Konuşmasında Yalçın, “Özellikle sağlık hizmetlerini sunan kamu görevlisi arkadaşlarımıza, sağlık çalışanlarımıza; bu süreçte sağlık çalışanı sıfatını anne, baba, evlat, eş ve kardeş sıfatlarının önüne koymak noktasındaki emsalsiz fedakârlıklarından dolayı minnettarız” ifadelerini kullandı.

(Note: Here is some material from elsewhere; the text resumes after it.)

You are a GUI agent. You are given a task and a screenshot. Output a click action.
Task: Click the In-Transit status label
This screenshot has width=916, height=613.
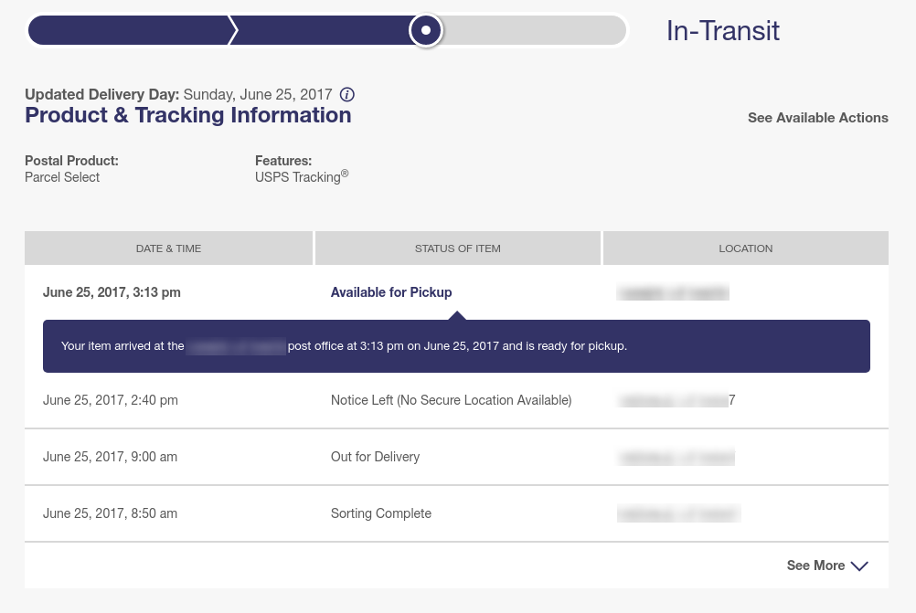click(722, 31)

Herkes Salgınla Mücadele Noktasında Evde Kalmalı

“İnsan-İnsan temasının en aza indirilmesine yönelik tedbirlerin doğal sonuçlarından biri hiç kuşkusuz; üretim süreçlerinin, ticari ve sınai faaliyetlerin, eğitim başta olmak üzere birçok kamu hizmeti ile bu hizmetlerle ilişkili birçok özel sektör faaliyetinin durmasıdır” diyen Yalçın şöyle devam etti: “Günlük çalışan, günlük kazanan ve ihtilacını karşılayan birçok insan, ihtiyaçlarını karşılayacak gelirden mahrum durumdalar. İnsanlar, hayatlarını sürdürmek için çalışmak, hayatta kalmak için ise evde kalmak zorundalar. Bu çelişkinin ürettiği ve üreteceği mağduriyetlere gözlerimizi kapayamayız. Kesinlikle uyulması gereken bir husus var; zorunlu olmadıkça herkes salgınla mücadele noktasında ‘evde kal’malı. Fakat yine kesinlikle olması gereken bir başka husus daha var; hiç kimse salgınla mücadele sürecinde de zorda kalmamalı, yalnız kalmamalı, darda kalmamalı. Hayatı eve sığdırdığımız bugünlerde insanlığı, vefayı, yardımlaşmayı ve dayanışmayı da vakte sığdırmalıyız. Salgın sürecinin zihinlerimize kazıdığı eylem infak, yüreklerimizde yaşattığı değer vefa olmalı. Vefa, ‘niye’ sorgusunun gereksiz, infak ‘kime’ sorusunu anlamsız görerek el vermek, omuz vermek, gönül ve değer vermektir.”